The Berliner Philharmoniker are noted for their ability to play even as a large orchestra as if they were performing chamber music. Their former chief conductor Claudio Abbado constantly urged his musicians to listen to each other instead of waiting for instructions from the conductor’s desk. Following on from the digital Easter@Philharmonie Festival with chamber music works performed by members of the orchestra, a new series now features them presenting works for small forces. As the corona crisis makes it impossible for the entire collective to meet for some time, this format is a wonderful alternative.
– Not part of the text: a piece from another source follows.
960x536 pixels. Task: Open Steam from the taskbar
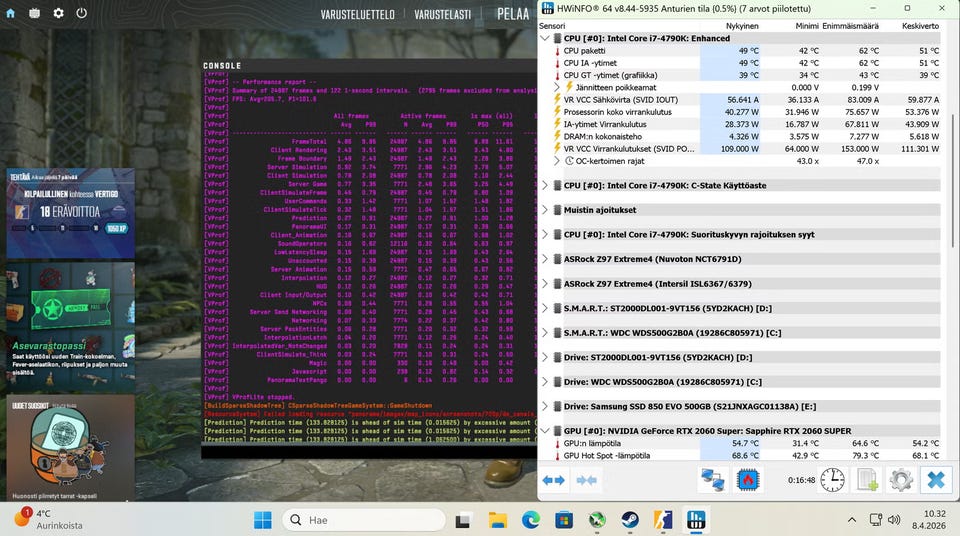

To launch the series, principal flute player Emmanuel Pahud met with harpist Marie-Pierre Langlamet and principal violist Amihai Grosz to play together in the Philharmonie. It is natural that in this constellation the choice fell on works from the French repertoire: in the chamber music of the German-Austrian tradition, the instrumental line-up was long dominated by piano and strings, whereas in France, certainly by the time of Berlioz, the nature of the sound of the most varied of instruments had become a central aspect of compositional conception. With works by Rameau, Ibert, Debussy and Ravel, the almost one-hour programme of the concert sketches a panorama of French music history that ranges from the Baroque to classical Modernism.

Maurice Ravel wrote his Sonatine for piano between 1903 and 1905. However, the richness of colour nuances inevitably evokes associations with other instruments. Carlos Salzedo’s arrangement for flute, viola and harp brings out the tonal imagination inherent in Ravel’s composition itself. With Jacques Ibert’s Deux Interludes and Claude Debussy’s famous sonata, Langlamet, Pahud and Grosz also play two original works for their instruments.
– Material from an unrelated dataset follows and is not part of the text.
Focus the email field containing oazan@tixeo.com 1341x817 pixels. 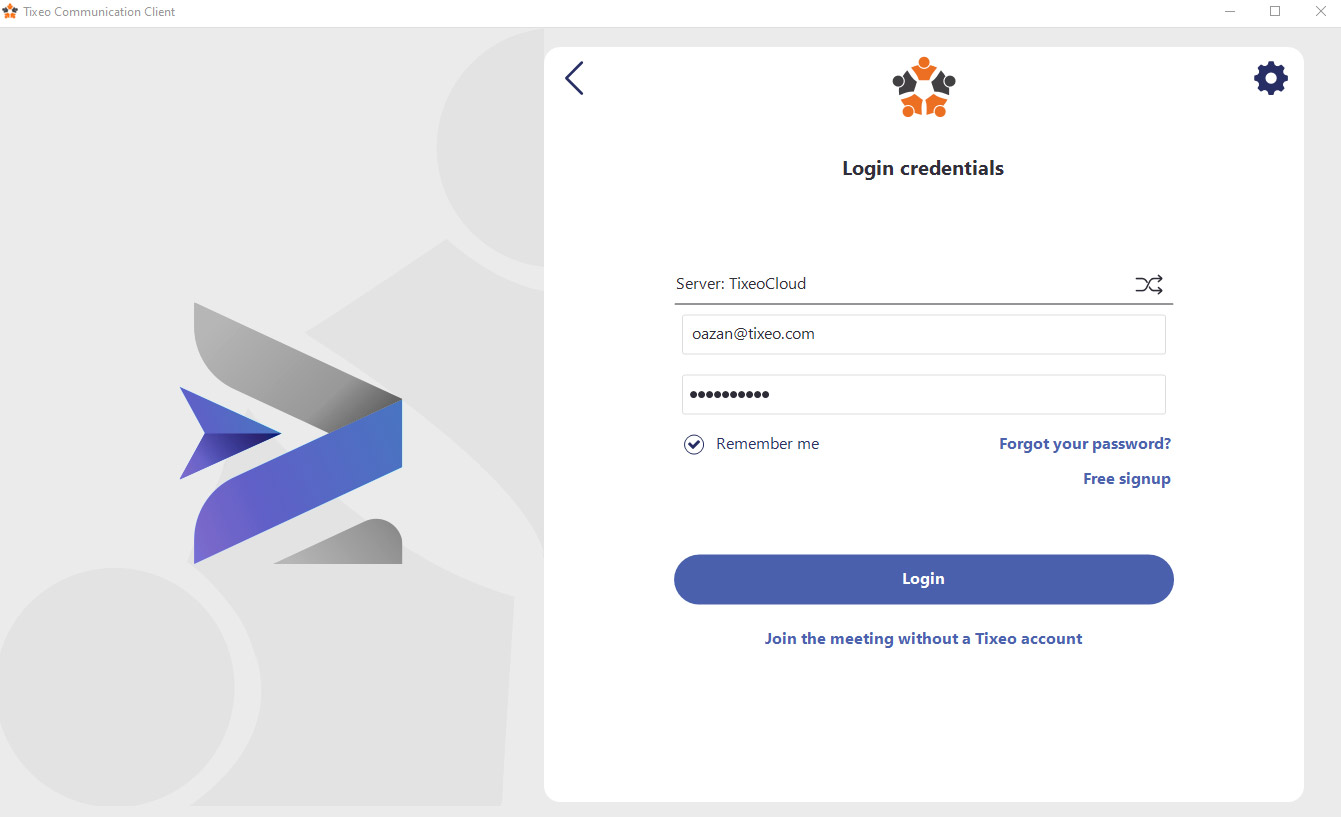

Claude Debussy was an avid admirer of nature; he once described people in relation to it as “transitory and disturbing transients”. And so his tone poem La Mer is characterised by the absence of man and is devoted entirely to natural phenomena with enchanting sensuousness. Claudio Abbado often said that a concert he attended at the age of seven with Debussy’s Nocturne inspired to become a musician. So it is all the more astonishing that during his time as chief conductor with the Berliner Philharmoniker, he did not perform with them La Mer, one of the composer’s major works. In 2009, however, when Abbado returned to his orchestra as guest conductor, as he always did in May, the “symphonic sketches” were finally on the programme. The critic of the Berliner Zeitung wrote about his interpretation: “In the virtuosity and high tension of the orchestra, Abbado’s art of seemingly allowing things to happen led here to a transparently multi-layered, perfectly illuminated performance that will not be forgotten.”

The concert is supplemented by a conversation between Marie-Pierre Langlamet and Emmanuel Pahud. Both became members of the Berliner Philharmoniker during the time of its chief conductor Claudio Abbado and they talk here about the years of transition, when colleagues in the orchestra, still influenced by Herbert von Karajan, faced a generation of young musicians.